Random Sample == IID

Note

What are biased and unbiased estimators? A biased estimator is one that deviates from the true population value. An unbiased estimator is one that does not deviate from the true population parameter.

Parameters

Before we dive into parameter estimation, first let’s revisit the concept of parameters. Given a model, the parameters are the numbers that yield the actual distribution.

In the case of a Bernoulli random variable, the single parameter was the value p.
In the case of a Uniform random variable, the parameters are the a and b values that define the min and max value.

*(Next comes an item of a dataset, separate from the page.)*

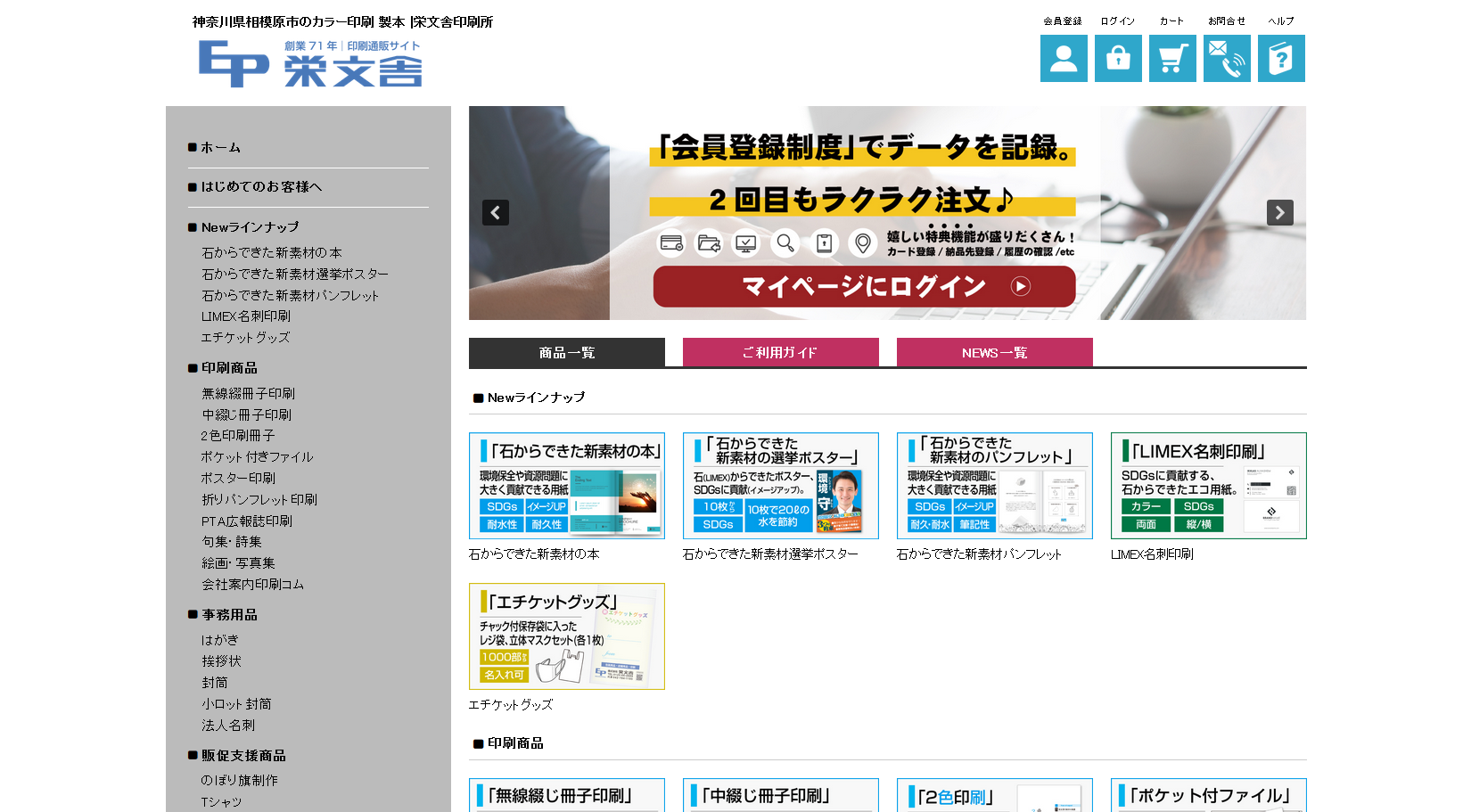Click the 栄文舎 site logo
The height and width of the screenshot is (812, 1463).
(309, 64)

we are going to use the notation \(\theta\) to be a vector of all the parameters.

Distribution	Parameters
Bernoulli(p)	\(\theta = p\)
Poisson(λ)	\(\theta = \lambda\)
Uniform(a,b)	\(\theta = (a,b)\)
Normal	\(\theta = (\mu,\sigma)\)
\(Y = wX + b\)	\(\theta = (w,b)\)

Sampling Distributions

\(\theta\) will denote a generic parameter.

E.g

\(\theta = \mu , \theta = p , \theta = \lambda , \theta = (\alpha, \beta)\)

Estimator

\(\hat{\theta}\) = a Random variable,

\(\hat{\theta}=\bar{X}\)

Estimate

\(\hat{\theta}\) = a observed number

\(\hat{\theta}=\bar{x} = 42.5\)

https://cdn.mathpix.com/snip/images/FHayA6rumuEuRTs3FBcp4TSwOAhRTpLl_3HSJXTSovo.original.fullsize.png

We want our estimator of to be correct “on average.
\(\bar{X}\) is a random variable with its owo distribution and its own mean or expected value.

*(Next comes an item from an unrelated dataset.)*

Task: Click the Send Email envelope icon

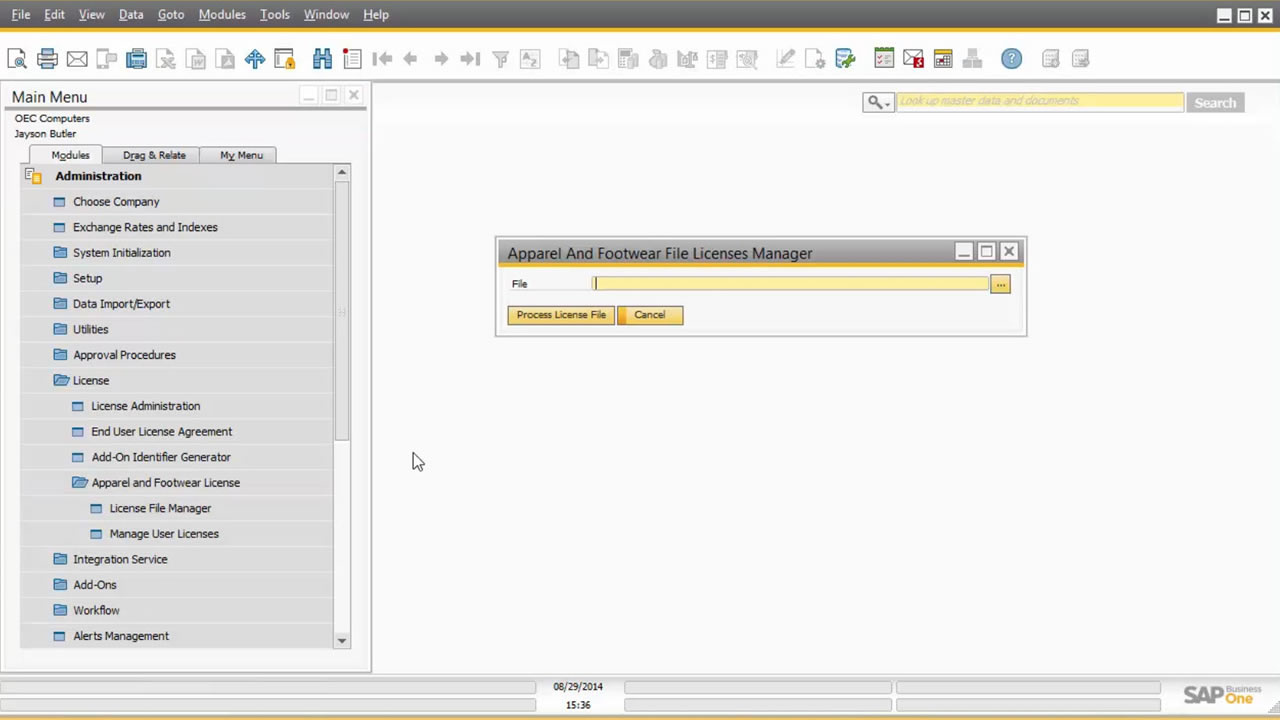Action: point(77,59)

We would like sample mean \(𝖤[\bar{𝖷}] = μ\) to be close to the true mean or population mean \(μ\).

Important

If this is true, we say that \(\bar{𝖷}\) is an unbiased estimator of \(\mu\).
In general, \(\bar{\theta}\) is an unbiased estimator of \(\theta\). if \(E[\bar{\theta}] = \theta\).

That’s is really good thing.

Mean

Let X1, X2, …, Xn be random sample from any distribution with mean \(\mu\).

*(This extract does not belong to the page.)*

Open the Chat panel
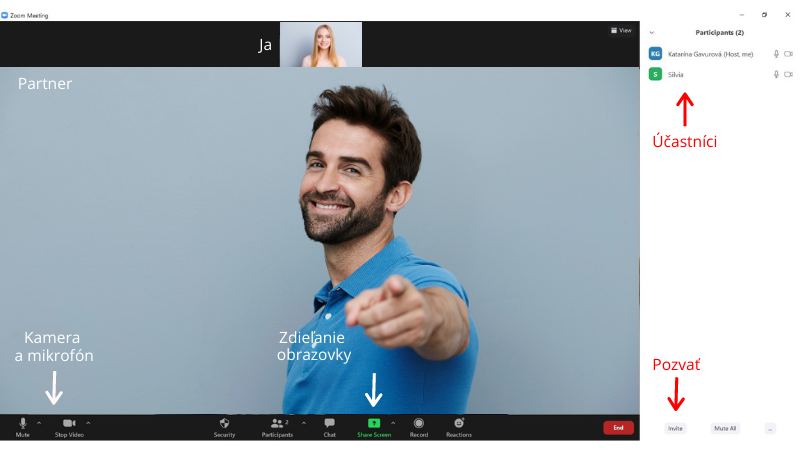This screenshot has height=450, width=800. pos(329,424)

That is \(E[X_i] = \mu\) for i = 1,2,3,…, n. Then

\[ \begin{align}\begin{aligned}E[\bar{X}]=E\left[\frac{1}{n} \sum_{i=1}^{n} X_{i}\right] =\frac{1}{n} \sum_{i=1}^{n} E\left[X_{i}\right]\\=\frac{1}{n} \sum_{\mathrm{i}=1}^{\mathrm{n}} \mu=\frac{1}{\mathrm{n}}(\mu+\mu+\cdots+\mu)=\frac{1}{\mathrm{n}} \mathrm{n} \mu=\mu\end{aligned}\end{align} \]

We have shown that, no matter what distribution we are working with, if the mean is \(\mu\) , \(\bar{X}\) is an unbiased estimator for \(\mu\).

Attention

We have shown that, no matter what distribution we are working with, if the mean \(\mu\) is , \(\bar{X}\) is an unbiased estimator for \(\mu\) .

Let X1, X2, …, Xn be random sample from any 𝖾𝗑𝗉(rate = \(\lambda\))

Let \(\bar{X}=\frac{1}{n} \sum_{i=1}^{n} X_{i}\) is the sample mean. We know, for the exponential distribution, that \(E[X_i]=\frac{1}{\lambda}\).

Then \(E[\bar{X}] = \frac{1}{\lambda}\)

Variance

Let X1, X2, …, Xn be random sample from any distribution with mean \(\mu\) and variance \(\sigma^2\).

We already know that \(\bar{X}\) is an unbiased estimator for \(\mu\) .
What can we say about the variance of \(\bar{X}\)?

\(Var[\bar{X}]=Var\left[\frac{1}{n} \sum_{i=1}^{n} X_{i}\right]= =\frac{1}{n^{2}} Var\left[\sum_{i=1}^{n} X_{i}\right] = =\frac{1}{n^{2}} \sum_{i=1}^{n} Var\left[X_{i}\right]\)

\(=\frac{1}{n^{2}} \sum_{i=1}^{n} \sigma^{2} = \frac{1}{n^{2}} n \sigma^{2} =\frac{\sigma^{2}}{\mathrm{n}}\)